Had our last dock jumping comp of the season this weekend, and Garp seriously worked it.

Set a new personal best of 21' and consistently hit over 20' every jump, caught the bumper twice (first time EVER getting a catch in competition), and took 3rd in Masters.

So I'm pretty proud of this nugget. Who is now is post-sport-weekend coma, after WP on Saturday, dock diving Sunday, and nosework Monday.

Now we're stuck with no plans for upcoming trials which is a weird feeling. But I'm sure that will change 

Oh, and this weekends averages should place him 2nd in his breed worldwide now (in the DDWW venue).

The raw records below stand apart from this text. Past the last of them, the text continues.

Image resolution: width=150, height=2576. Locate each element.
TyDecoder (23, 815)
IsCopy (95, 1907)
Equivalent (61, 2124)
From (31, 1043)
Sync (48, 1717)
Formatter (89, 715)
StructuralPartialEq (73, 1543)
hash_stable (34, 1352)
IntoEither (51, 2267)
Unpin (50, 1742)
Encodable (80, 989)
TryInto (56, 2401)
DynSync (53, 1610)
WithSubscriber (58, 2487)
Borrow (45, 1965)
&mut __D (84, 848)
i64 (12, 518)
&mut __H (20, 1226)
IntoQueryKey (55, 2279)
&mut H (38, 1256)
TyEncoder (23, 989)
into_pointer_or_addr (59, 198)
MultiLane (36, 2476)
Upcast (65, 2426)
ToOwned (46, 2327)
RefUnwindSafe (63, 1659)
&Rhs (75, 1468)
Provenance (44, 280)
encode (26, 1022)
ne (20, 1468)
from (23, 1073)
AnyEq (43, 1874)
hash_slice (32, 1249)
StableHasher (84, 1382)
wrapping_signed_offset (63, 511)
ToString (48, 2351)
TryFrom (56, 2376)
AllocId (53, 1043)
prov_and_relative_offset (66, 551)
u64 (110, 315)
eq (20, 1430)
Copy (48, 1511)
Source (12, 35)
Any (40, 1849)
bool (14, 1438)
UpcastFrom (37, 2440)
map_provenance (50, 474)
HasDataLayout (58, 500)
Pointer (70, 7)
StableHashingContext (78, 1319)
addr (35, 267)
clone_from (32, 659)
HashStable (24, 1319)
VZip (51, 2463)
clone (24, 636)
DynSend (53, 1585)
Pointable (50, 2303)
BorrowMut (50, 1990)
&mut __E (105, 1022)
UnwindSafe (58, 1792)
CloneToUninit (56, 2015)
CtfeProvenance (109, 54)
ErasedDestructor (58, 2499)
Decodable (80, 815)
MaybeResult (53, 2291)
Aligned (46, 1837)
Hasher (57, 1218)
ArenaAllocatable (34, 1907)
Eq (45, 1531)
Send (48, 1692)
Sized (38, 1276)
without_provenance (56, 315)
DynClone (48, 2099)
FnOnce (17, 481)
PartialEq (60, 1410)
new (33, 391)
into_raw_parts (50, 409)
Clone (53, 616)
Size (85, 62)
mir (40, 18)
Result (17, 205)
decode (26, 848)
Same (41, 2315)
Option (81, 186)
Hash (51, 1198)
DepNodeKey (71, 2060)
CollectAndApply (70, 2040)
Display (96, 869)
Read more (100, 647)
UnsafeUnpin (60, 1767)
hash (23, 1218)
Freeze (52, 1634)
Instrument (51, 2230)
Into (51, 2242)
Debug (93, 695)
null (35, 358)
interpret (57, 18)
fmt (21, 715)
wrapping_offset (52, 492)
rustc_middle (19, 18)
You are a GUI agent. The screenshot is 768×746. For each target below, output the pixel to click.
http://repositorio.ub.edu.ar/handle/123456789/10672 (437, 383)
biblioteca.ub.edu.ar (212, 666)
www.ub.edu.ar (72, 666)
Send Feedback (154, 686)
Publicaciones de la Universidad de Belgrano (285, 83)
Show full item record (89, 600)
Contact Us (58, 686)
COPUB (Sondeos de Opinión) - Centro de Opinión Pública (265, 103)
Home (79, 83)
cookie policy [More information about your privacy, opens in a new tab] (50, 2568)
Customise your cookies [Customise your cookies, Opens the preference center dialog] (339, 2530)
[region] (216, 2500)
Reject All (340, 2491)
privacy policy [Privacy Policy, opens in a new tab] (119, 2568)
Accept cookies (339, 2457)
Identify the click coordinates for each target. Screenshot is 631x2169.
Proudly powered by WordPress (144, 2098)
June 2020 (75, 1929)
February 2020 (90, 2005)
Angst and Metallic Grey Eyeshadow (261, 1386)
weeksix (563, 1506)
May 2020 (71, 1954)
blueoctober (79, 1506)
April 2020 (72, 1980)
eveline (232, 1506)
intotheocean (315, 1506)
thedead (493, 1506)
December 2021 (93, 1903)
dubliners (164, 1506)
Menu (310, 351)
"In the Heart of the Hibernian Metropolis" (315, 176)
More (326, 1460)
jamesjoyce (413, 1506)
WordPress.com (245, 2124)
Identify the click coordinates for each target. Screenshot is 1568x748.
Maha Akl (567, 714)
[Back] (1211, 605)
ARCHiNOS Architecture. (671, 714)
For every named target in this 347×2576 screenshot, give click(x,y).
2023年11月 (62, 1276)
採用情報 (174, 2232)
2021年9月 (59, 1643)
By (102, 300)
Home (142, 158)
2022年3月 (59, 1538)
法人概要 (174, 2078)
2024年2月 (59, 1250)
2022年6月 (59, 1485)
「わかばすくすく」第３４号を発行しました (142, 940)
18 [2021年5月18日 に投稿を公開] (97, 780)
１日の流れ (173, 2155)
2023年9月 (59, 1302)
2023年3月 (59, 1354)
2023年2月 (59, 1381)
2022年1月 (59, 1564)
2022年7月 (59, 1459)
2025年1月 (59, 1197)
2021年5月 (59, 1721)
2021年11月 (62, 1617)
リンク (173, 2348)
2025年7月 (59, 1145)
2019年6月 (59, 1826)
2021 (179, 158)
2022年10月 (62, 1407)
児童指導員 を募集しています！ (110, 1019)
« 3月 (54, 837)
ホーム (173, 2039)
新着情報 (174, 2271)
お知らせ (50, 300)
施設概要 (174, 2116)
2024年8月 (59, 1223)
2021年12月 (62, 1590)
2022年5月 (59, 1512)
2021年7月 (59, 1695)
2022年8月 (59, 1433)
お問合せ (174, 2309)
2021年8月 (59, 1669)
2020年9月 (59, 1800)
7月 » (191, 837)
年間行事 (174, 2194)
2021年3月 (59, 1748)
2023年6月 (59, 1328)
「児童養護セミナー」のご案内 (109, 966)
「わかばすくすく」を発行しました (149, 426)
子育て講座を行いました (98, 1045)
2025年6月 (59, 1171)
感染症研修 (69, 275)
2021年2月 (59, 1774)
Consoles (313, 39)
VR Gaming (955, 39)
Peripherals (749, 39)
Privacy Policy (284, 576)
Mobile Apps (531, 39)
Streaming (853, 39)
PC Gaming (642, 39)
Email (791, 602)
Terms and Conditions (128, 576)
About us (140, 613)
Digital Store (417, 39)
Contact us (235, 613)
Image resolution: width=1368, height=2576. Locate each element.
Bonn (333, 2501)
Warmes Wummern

Probably more pictures to come.


----------



## TeamCourter (Oct 22, 2013)

Awesome Job!


----------



## gumbo1 (Sep 1, 2012)

Excellent! ! What a wonderful way of representing our breed !


----------



## ThaLadyPit (Oct 12, 2008)

Congratulations to you and Garp!! Love seeing his happy faces in the action shots!


----------



## mccoypitbulls (Nov 26, 2009)

Hell yeah.well done.great pictures.great form.


----------



## ames (Jun 6, 2010)

so cool! Such great news and that last picture is AMAZING!!!!! lol


----------



## jttar (Jan 31, 2013)

Congratulations to you both! Fantastic pictures of Garp in action. He is so fit. Love the intensity in his face in that last picture. Looking forward to any new pictures. Thanks for sharing your excitement with us.

Joe


----------